そんなにあっさり断られるとは夢にも思わなかった自分が恥ずかしい。
ここぞとばかりに顔を歪めないで31歳の心はナイーブなの!


「母校でもない学校にノコノコと行くサッカー選手がいますか?プロなんだって、人に見られる職業なのを自覚してから言って下さい」

「ご、ごもっとも…」

「嫌なんです。丹さんに迷惑かけるのは」

「うん…ごめんね。言ってみただけです…」


しかし彼女は真剣に正論を返してくるから立つ瀬がない。
さすが生真面目フラグクラッシャー、見事なまでに粉砕だ。


でもそのお陰で暴走せずに済んだから助かった。
ゆっくり深呼吸して平静を戻し、おどけて見せるべく笑顔を作る。



「…だけど」


しかし彼女が発した次の言葉に、作り笑いは容易く剥がれ落ちた。



「大学はダメですけど、そのあと買い物に行くので。

…もし、丹さんが良ければ、ご、ご一緒してくれませんか?」


恥ずかしそうにうつ向いてしまった彼女からのか細いお願い。
せっかく抑えた感情が性懲りもなく沸き上がってきた。

ホント可愛いな、うちのなまえちゃんマジで可愛い。


「っ!?た、丹さんっ何、」

「今すごくなまえちゃん愛でたい気分なの」

「い、意味分からないです!」


思わず彼女の髪に手を伸ばして、犬にするかのごとくわしゃわしゃ撫でまくった。
驚かせてしまって申し訳ないけど、この衝動はどうしようも出来ない。
可愛いって罪だよね。


「行く。行こう買い物。なまえちゃんとなら全然よろしいに決まってるでしょ」


ひとしきり堪能した所で手を離せばお怒りが飛んでくるかと思いきや。
ぱちくりと瞬いた瞳に、みるみる赤くなる顔。


「…良かった…ありがとうございます。
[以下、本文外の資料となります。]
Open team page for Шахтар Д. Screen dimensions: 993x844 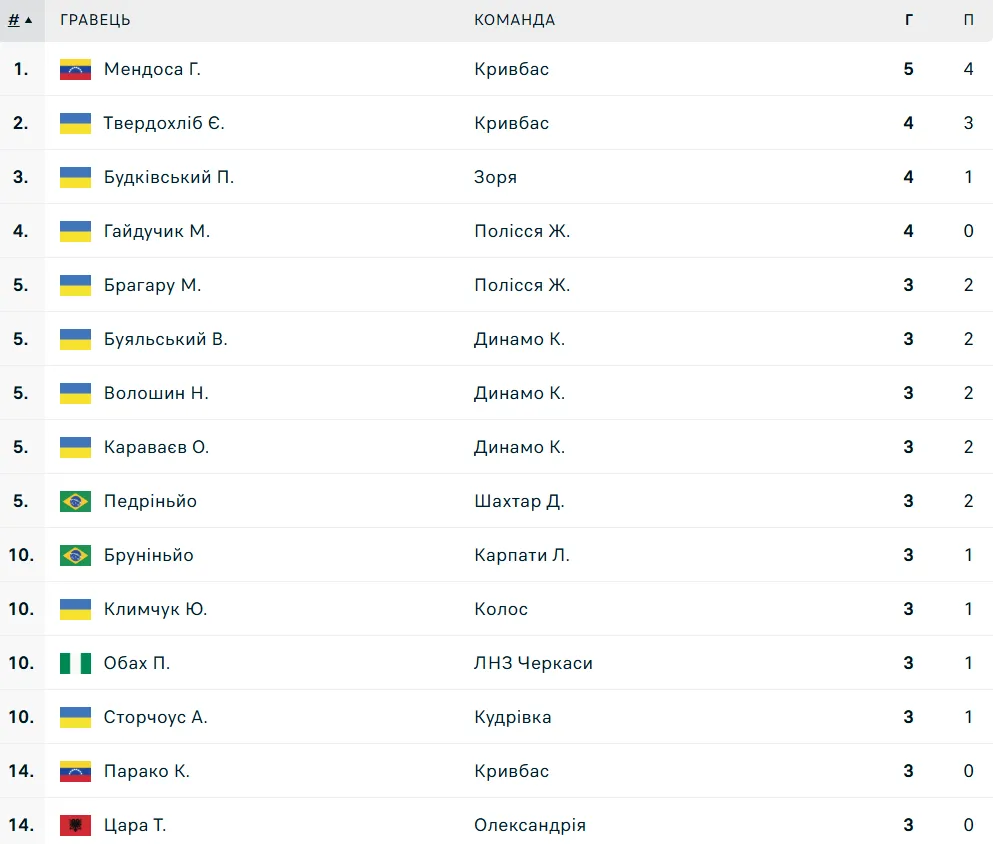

じゃあ終わったら連絡しますね」


何が食べたいか考えておいて下さい、と赤みの残る顔で微笑まれる。
ドクン、大きく脈打つ音がして、我に返ると彼女の肩に手を置いていた。


「どうかしました?」

「え……いや、疲れてるんだから無理しないでねって言いたくて」

「色々あって眠気も吹っ飛びましたから大丈夫です。心配してくれてありがとうございます」


不自然な動きをした俺を疑うことなく接してくれる彼女に罪悪感が生じる。
出口まで見送り、その姿が見えなくなるとヘナヘナ地面にしゃがみ込んだ。


「…っとに、ふざけんなよ俺…」

さっき彼女の肩に触れた右手を見下ろし、ぐっと握る。
自然に眉間へ皺が寄り、重い息を吐いた。


(…あの時)


俺だけに向けた笑顔。
目を瞑っても鮮明に浮かぶ。


(抱きしめ、そうだった)


もし実行していたらと思うと恐ろしくてたまらない。



「俺…いつからこんな我慢のきかない人間になったんだ」


本日何度目か分からない問いかけをしては、また項垂れた。


とりあえず、今日の夕飯は俺が作ろうと思います。